→ **Task directions**
Only the lines that include "Adicionar" should be copied from the data below.

*** Begin section ***

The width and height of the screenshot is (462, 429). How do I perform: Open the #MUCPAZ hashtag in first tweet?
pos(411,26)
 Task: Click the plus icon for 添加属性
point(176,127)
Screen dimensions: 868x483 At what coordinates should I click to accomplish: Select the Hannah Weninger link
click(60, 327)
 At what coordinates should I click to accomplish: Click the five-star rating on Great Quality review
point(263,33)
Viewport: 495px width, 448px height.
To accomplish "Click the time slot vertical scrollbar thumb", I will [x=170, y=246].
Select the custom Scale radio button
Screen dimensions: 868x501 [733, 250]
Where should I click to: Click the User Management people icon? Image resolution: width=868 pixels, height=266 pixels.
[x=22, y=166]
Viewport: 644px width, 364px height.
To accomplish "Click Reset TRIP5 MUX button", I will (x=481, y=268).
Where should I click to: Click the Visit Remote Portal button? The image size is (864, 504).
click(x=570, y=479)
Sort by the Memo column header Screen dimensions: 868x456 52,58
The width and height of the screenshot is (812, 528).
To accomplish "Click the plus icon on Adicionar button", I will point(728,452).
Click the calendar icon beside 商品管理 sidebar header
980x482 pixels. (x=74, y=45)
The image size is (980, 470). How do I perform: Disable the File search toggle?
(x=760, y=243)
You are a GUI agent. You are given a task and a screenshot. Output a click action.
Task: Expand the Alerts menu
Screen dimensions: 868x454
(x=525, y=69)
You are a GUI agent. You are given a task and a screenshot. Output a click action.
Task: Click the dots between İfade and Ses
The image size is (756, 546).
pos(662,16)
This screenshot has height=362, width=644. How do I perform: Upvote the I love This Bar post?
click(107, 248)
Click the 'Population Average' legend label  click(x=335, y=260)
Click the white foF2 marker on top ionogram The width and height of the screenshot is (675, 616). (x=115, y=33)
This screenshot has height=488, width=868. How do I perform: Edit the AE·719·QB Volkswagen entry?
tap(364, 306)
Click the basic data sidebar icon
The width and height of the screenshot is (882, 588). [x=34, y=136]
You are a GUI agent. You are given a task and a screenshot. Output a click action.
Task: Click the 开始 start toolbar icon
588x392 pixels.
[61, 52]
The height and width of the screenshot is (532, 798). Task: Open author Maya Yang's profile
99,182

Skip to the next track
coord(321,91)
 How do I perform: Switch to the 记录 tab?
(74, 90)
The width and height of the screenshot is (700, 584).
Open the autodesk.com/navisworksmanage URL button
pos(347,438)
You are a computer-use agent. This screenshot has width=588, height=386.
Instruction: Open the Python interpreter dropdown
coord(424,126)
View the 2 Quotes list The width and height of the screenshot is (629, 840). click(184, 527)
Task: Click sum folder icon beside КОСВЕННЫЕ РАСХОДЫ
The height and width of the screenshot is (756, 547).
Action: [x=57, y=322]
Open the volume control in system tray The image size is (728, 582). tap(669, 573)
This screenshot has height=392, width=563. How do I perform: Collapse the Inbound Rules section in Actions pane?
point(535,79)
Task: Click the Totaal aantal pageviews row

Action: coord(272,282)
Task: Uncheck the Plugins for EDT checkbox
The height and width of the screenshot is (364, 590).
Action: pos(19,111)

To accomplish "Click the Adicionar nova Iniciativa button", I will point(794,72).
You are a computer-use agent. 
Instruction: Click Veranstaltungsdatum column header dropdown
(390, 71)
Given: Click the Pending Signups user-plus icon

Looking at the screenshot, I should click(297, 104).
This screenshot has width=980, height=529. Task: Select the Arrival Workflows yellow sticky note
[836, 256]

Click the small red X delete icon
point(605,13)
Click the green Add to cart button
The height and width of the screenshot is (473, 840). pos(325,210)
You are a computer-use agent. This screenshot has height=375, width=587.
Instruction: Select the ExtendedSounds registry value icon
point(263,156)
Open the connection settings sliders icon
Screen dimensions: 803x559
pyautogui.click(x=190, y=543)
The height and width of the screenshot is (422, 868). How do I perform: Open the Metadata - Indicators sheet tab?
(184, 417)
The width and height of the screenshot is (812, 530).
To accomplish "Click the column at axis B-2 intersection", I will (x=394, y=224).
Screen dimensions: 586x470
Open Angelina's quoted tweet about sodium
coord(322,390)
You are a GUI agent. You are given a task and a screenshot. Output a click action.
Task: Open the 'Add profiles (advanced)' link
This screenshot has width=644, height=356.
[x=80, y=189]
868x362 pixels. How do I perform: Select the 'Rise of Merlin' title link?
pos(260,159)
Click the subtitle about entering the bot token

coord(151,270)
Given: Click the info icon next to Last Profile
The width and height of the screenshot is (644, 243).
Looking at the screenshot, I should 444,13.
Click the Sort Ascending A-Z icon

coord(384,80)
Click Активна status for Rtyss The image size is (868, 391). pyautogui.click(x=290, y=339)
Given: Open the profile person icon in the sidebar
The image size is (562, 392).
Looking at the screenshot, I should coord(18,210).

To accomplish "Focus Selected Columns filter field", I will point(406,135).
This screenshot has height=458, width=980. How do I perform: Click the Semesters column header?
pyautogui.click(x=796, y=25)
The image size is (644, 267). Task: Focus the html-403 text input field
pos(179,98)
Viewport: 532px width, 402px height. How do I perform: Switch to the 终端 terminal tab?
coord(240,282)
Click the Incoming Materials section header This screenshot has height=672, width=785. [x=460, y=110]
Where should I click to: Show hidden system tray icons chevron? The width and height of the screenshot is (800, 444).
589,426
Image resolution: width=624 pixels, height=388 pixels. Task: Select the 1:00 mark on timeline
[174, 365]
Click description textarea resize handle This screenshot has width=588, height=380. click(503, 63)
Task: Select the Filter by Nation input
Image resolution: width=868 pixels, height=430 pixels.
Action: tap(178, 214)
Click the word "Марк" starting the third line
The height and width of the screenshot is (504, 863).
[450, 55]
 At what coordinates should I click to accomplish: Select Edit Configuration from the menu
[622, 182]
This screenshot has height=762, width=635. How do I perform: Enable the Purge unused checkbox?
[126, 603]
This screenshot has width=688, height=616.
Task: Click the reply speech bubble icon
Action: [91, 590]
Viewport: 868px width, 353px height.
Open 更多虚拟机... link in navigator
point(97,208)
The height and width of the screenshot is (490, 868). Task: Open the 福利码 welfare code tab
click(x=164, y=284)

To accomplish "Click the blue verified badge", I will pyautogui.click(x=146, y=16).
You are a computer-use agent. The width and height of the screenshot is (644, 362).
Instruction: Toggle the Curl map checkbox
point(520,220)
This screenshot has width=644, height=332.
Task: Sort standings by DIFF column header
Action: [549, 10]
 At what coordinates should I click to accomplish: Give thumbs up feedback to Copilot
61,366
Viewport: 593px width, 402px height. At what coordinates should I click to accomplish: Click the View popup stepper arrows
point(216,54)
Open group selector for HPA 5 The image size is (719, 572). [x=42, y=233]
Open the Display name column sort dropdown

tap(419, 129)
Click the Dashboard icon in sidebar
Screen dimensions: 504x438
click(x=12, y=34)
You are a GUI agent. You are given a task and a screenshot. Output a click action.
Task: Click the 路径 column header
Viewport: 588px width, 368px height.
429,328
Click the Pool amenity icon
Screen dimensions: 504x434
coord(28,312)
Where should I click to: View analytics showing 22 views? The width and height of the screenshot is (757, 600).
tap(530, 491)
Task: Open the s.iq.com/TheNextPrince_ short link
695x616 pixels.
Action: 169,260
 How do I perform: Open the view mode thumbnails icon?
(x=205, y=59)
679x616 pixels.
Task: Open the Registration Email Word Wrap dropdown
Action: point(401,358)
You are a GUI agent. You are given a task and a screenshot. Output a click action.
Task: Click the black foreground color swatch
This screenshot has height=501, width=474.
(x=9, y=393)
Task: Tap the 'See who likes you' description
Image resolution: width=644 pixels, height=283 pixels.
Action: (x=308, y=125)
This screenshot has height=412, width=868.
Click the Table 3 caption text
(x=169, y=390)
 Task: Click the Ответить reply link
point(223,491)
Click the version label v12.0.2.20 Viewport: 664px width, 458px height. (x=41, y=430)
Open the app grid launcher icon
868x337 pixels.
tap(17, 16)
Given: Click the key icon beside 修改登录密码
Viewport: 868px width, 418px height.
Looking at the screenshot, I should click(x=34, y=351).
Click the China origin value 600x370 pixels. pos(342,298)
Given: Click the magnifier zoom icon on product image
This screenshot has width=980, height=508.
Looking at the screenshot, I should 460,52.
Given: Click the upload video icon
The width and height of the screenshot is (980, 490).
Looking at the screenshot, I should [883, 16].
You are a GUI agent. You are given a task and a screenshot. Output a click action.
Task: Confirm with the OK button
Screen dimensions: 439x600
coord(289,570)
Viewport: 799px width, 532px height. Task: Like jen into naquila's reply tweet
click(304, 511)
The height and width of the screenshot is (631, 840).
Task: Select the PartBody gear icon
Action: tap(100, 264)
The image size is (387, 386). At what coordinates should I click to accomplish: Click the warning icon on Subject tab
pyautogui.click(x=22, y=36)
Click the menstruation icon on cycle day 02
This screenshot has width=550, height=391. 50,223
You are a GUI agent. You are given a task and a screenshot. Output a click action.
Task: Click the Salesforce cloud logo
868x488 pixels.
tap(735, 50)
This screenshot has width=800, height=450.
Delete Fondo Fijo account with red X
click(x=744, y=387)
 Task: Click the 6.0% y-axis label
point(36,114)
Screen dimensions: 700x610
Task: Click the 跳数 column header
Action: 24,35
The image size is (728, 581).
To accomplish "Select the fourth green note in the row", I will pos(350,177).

*** End section ***

→ **Answer to this problem**
To accomplish "Click the plus icon on Adicionar button", I will point(728,452).
To accomplish "Click the Adicionar nova Iniciativa button", I will point(794,72).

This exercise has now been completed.